====== Available data ======

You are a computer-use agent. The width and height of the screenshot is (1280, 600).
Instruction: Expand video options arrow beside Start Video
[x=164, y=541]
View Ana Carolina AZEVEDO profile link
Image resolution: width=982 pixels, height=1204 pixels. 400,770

======
====== Available data ======

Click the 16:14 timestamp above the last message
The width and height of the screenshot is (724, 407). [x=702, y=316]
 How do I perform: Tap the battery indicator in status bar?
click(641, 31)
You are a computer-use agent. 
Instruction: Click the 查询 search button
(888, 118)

======

Exercise directions
Every line above holding the string "agent" should be listed.

Your solution
You are a computer-use agent. The width and height of the screenshot is (1280, 600).
You are a computer-use agent. 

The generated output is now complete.